Using Go's 'context' library in panic handlers

Dec 1, 2016 · 532 words · 3 minute read

golang

golang · bugsnag · context · advent

So far in this series, I’ve looked at how to use context for two cross-cutting concerns: logging and performance monitoring. The third is one that somewhat overlaps with the logging, which is dealing with panics.

There are a ludicrous number of services out there which let you capture detailed information about what went wrong when you get a panic. I’m going to talk about bugsnag, but there’s no particular reason that another one like sentry would be much different.

This post comes with a cautionary tale. Unfortunately when a panic happens, it starts rapidly unwinding stacks until recover() is called in a defer block somewhere. These are somewhat few and far between, and then occasionally fitted into libraries in which perhaps they should not be. I’m looking at you, database/sql and your custom type encoding/decoding API swallowing my exceptions.

As that unwinding happens, potentially useful information in the context are thrown away. Even if the recovery handler was able to find them, it would need to look inside the private contents of the context to get anything useful out of it.

But all is not lost. There are a few things you can do to mitigate this, and you can use context to help a little.

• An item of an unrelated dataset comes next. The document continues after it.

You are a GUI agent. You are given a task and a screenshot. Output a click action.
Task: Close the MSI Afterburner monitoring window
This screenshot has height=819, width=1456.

First, supply your own defer/recover block, perhaps in your base or wrapper handler function, and make sure it has access to an object which has a unique ID and/or a context in it, and then pass it through with whatever else you can gather:

    func (handler *BaseHandler) Recover() {
        if exc := recover(); exc != nil {
            panicField = zap.Object("panic", exc)
            // log the panic
            logger := logging.WithContext(handler.Ctx)
            logger.Error("caught a panic", panicField)
            // Bugsnag...
            metadata = make(bugsnag.MetaData)
            metadata['IDs'] = handler.GetIds()
            metadata['Args'] = handler.GetArgs()
            bugsnag.Notify(exc, metadata)
        }
    }

Secondly, make sure that this unique ID is logged on every line in your logs. While an individual context can’t be mutated, I’ve found that methods which “add” information to a context stored on, eg a request object, is useful:

    func (handler *BaseHandler) AddStringId(idName, id string) {
        handler.Ctx = logging.NewContext(
            handler.Ctx, zap.String(idName, id),
        )
        handler.ids[fieldName]
    }

A warning, though - be careful storing context objects on other objects; in general they should not persist longer than the scope in which they were created. This ‘handler’ object happens to be created for each request, so I’m happy with this - but I wouldn’t add any ID unless I knew it was relevant to the entire request.

Finally, make sure you’re logging everything you need to be able to reconstruct the call: API call arguments, the address of the event in the kafka logs, key identifiers, etc, and that this line has the unique ID.

    func (handler *BaseHandler) logRq(args map[string]interface{}) {
        fields := handler.asFieldsScrubbed(args)
        if handler.Auth != nil {
            fields = append(fields, handler.Auth.Fields()...)
        }
        logger := logging.WithContext(handler.Ctx)
        logger.Info(handler.Path, fields...)
    }

So far that’s about the best I have found to be able to do. It would be amazing though if a panic handler could poke around in the call stack, find the most specific context, walk its private contents and send everything to the exception handling service. So far, I haven’t found any library which does this, but perhaps one day!